Inlassablement, la pluie prend ses quartiers en cette fin d’hiver qui s’éternise, et tire ses rideaux, des cordes d’eau franchissables entre le ciel et la terre, mais à travers lesquels la vue se brouille, sans étincelles. Pour dégager les nuages de la drache, je prends mes pinceaux, et j’écarte le gris, tout en en gardant un peu car il fait partie du décor. J’y rajoute du bleu, parce que c’est plus lumineux, et du jaune, sa couleur complémentaire. Enfin, parce que je m’empresse toujours d’en mettre un peu, voire beaucoup, j’applique du rouge, un rouge sanguin, celui de la vie, du cœur qui bat, même quand le ciel se satisfait de la non couleur. Je gribouille l’arc-en-ciel sans que ça y ressemble, j’y mets du vert gazon, ça me rend fripounet et légère.
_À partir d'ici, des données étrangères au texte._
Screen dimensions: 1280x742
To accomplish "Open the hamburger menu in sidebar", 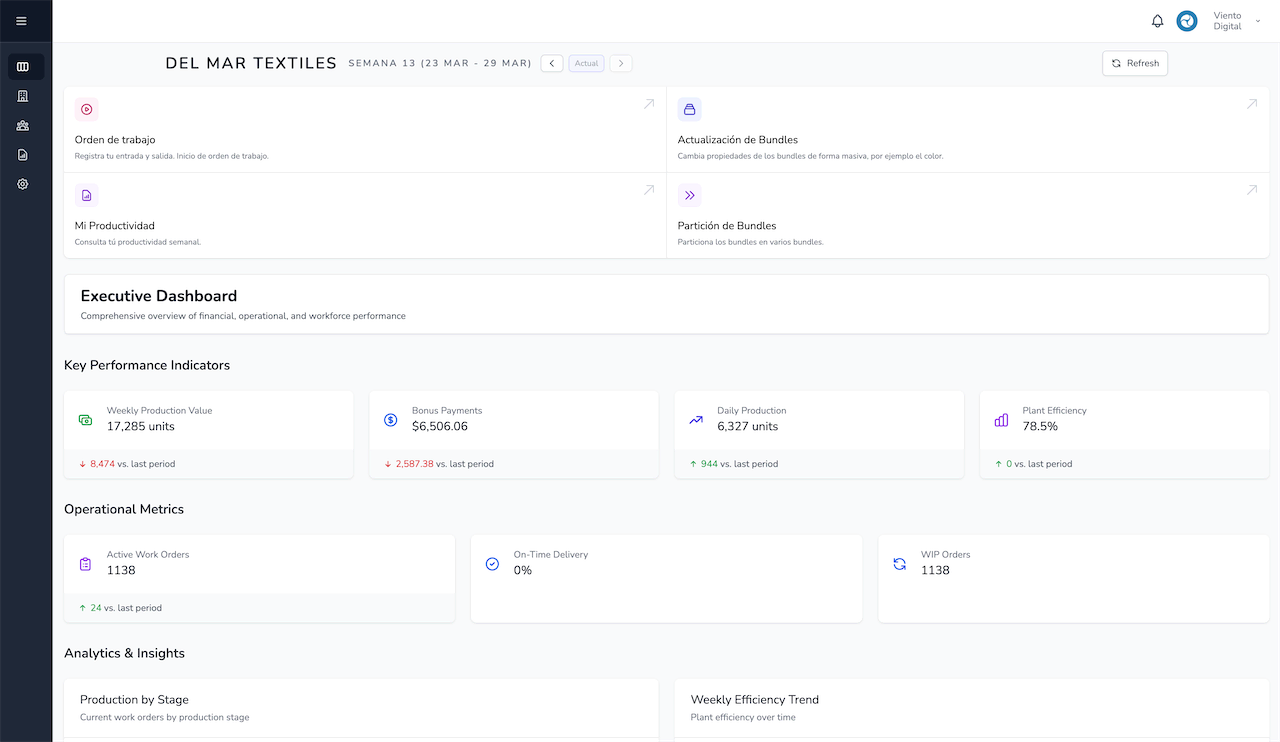I will [22, 21].
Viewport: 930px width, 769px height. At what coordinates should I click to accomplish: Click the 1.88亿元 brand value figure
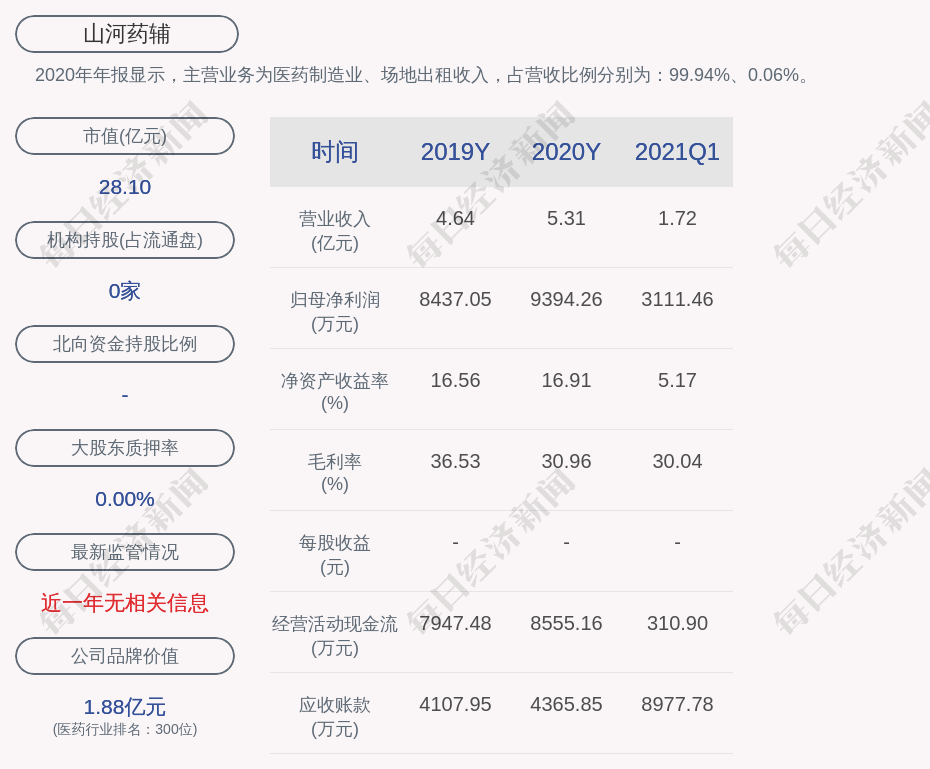125,707
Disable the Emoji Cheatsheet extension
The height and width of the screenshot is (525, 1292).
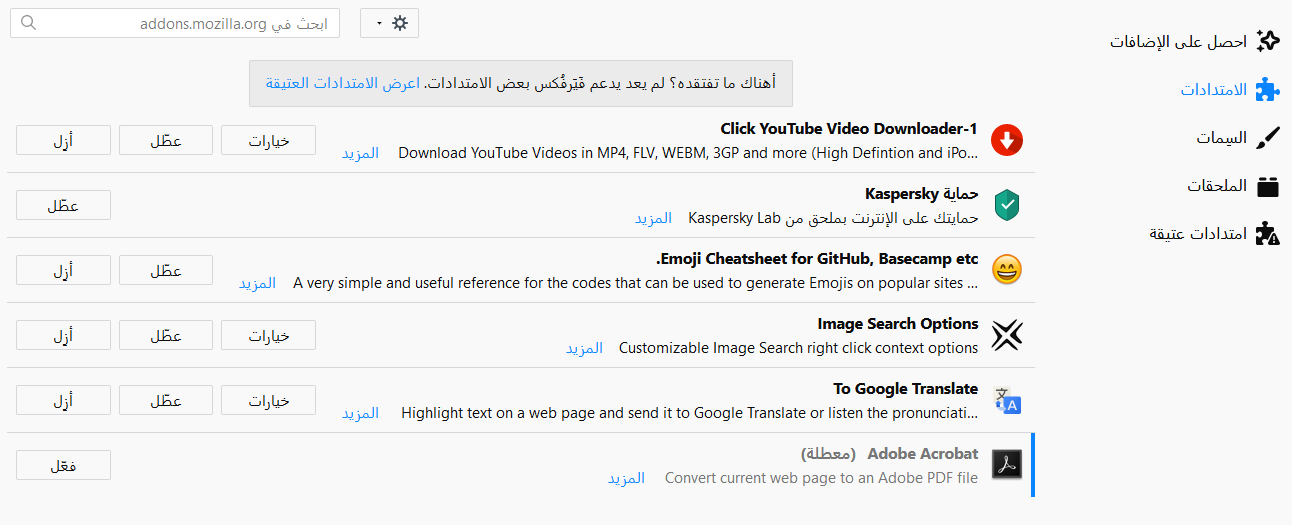coord(166,270)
Ce dessin est un voyage dans l’abstrait de ma substance vitale, c’est comme si j’avalais un autre air. Cet air, j’aimerais savoir le peindre, un air qui donne envie de prendre l’air sans pouvoir le prendre tout à fait, un air de pas y toucher que j’arriverais à capter d’un coup de pinceau. Voici ce que mon extracteur d’air a croqué en attendant d’y parvenir en vérité. En raccourci, ça ressemble à un bout de truc animal et végétal en même temps, imaginez un souffle d’air dans les cheveux, au printemps. Un tourbillon qui vous laisse sur place, surpris, heureux, heureux d’être là.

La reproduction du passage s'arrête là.